- [What you will do]
Produce a word-for-word copy of the listing below without its pictures.

- [Task inputs]
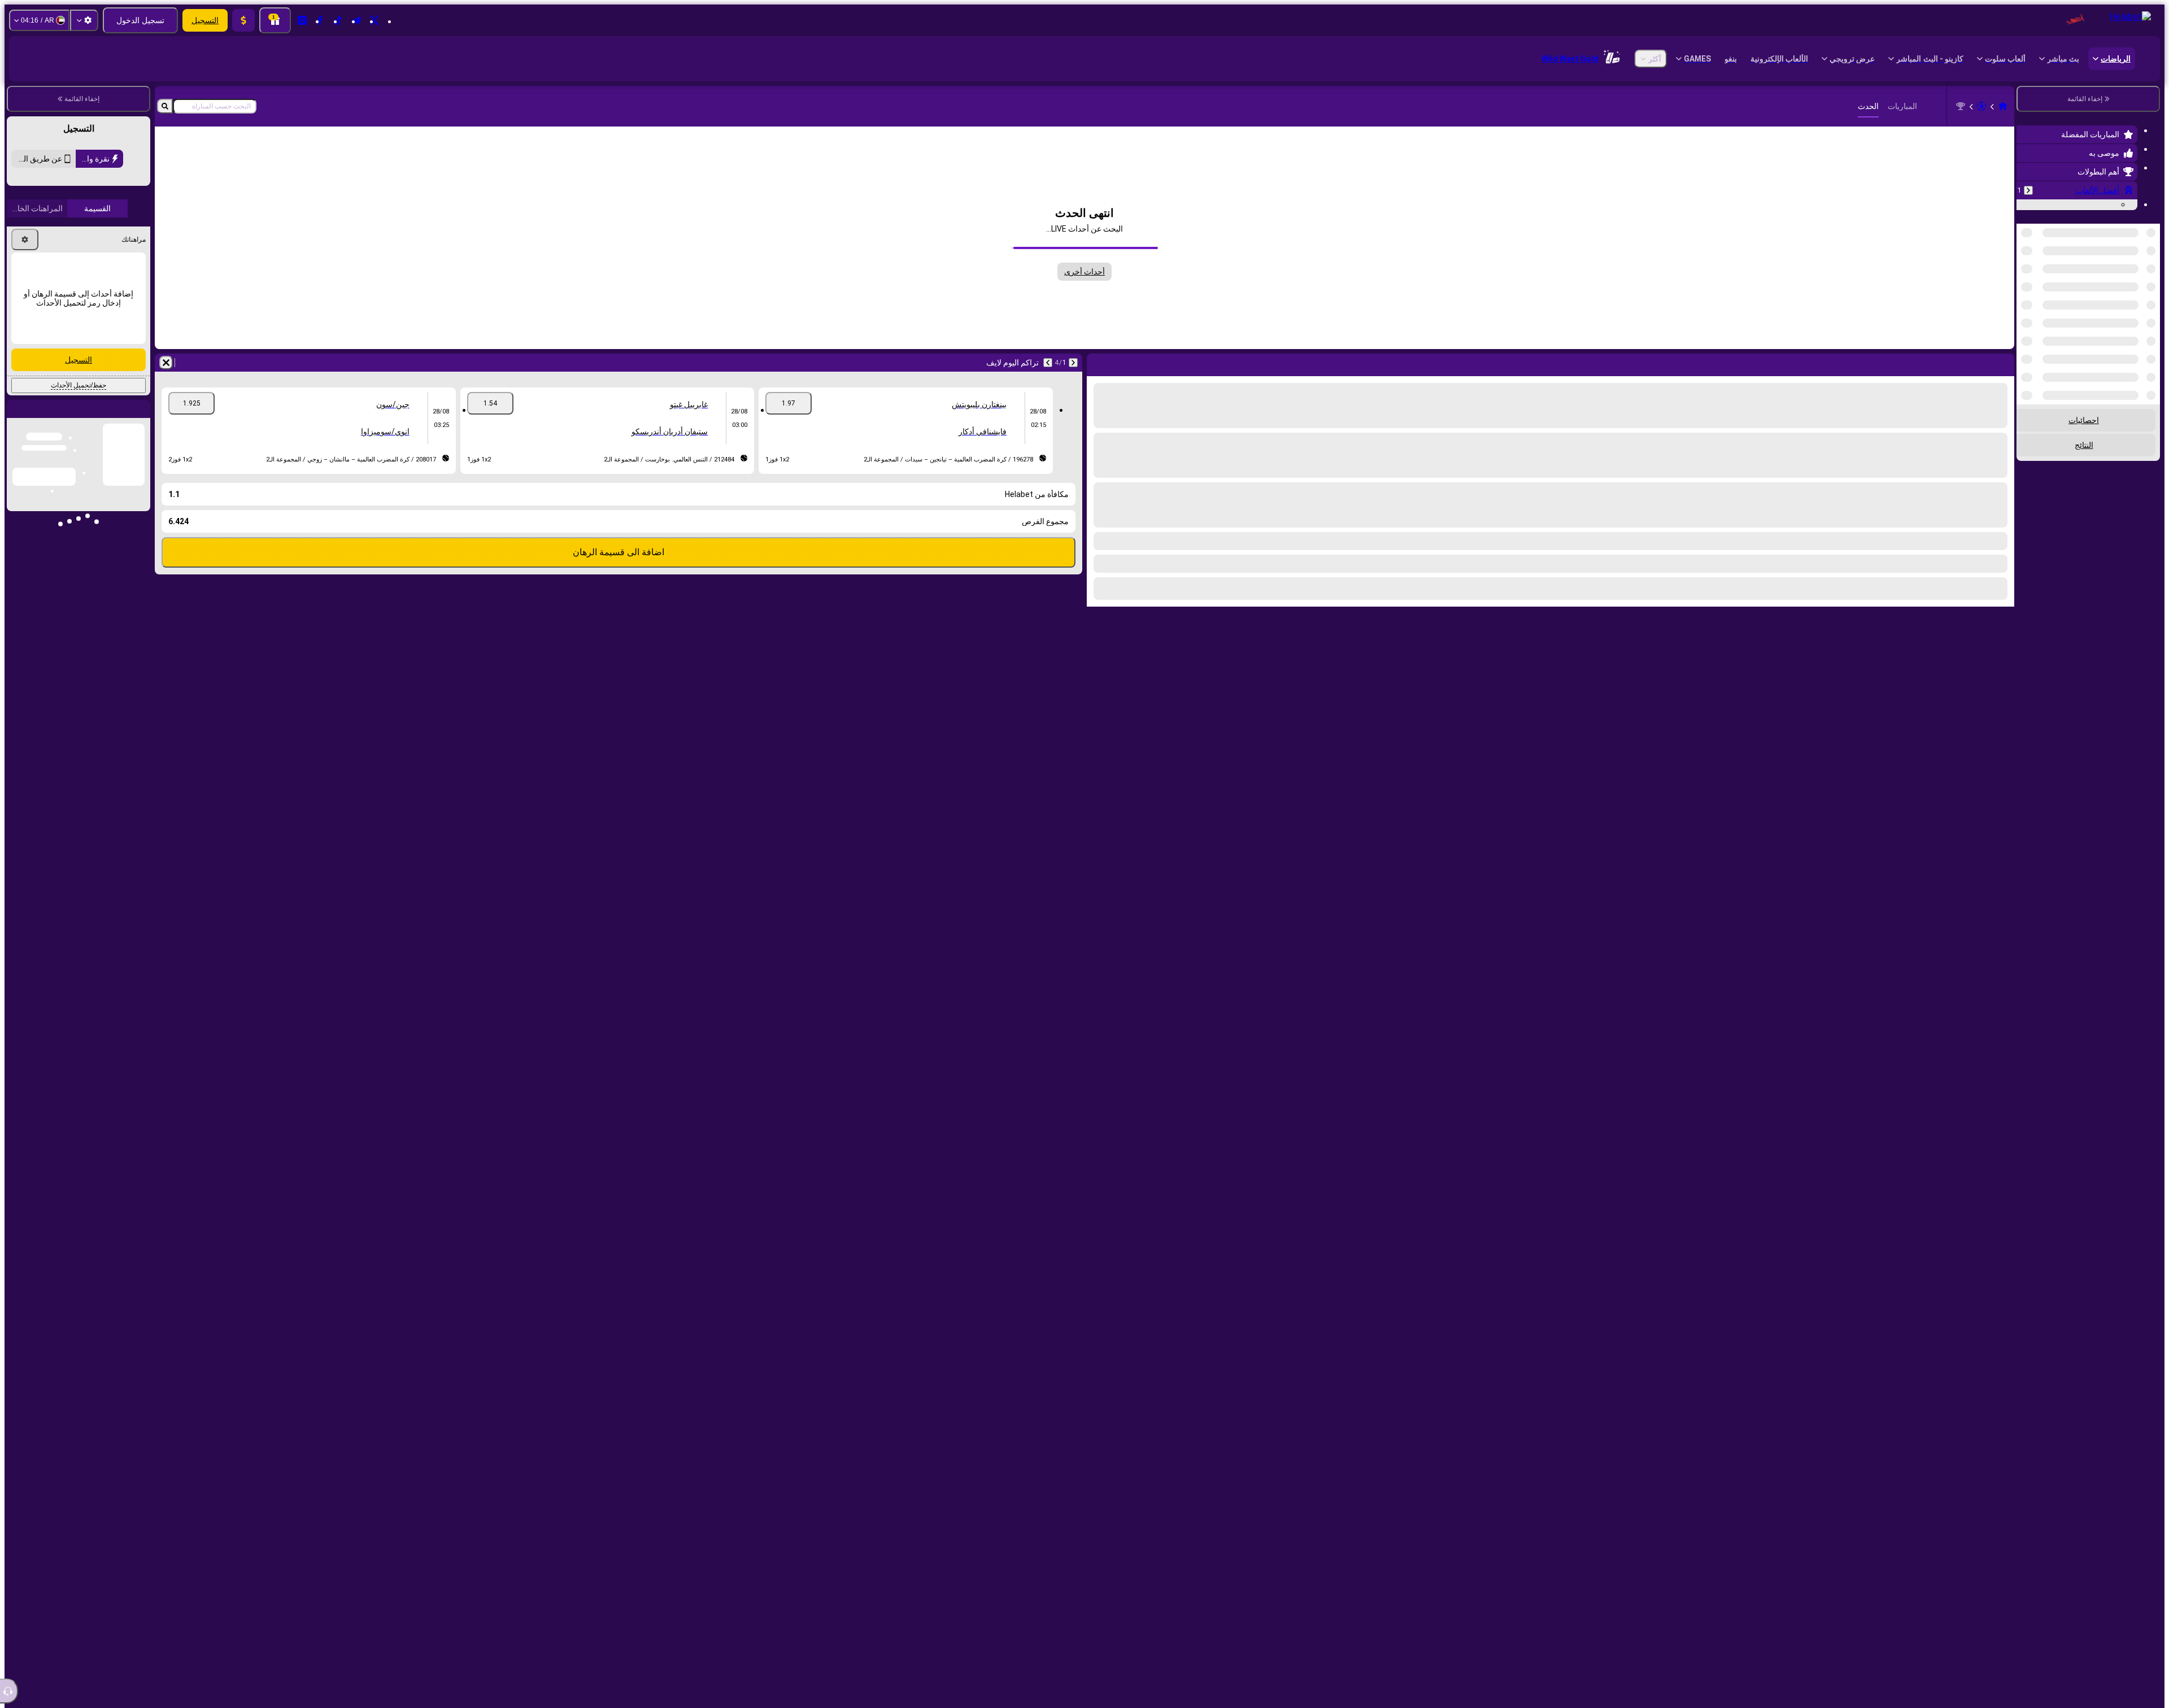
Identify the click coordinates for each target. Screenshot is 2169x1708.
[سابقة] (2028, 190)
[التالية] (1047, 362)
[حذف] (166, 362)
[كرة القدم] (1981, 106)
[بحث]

- [Result of the exercise]
Identify the click coordinates for each target. Screenshot is 2169x1708.
[سابقة] (2028, 190)
[التالية] (1047, 362)
[حذف] (166, 362)
[كرة القدم] (1981, 106)
[بحث]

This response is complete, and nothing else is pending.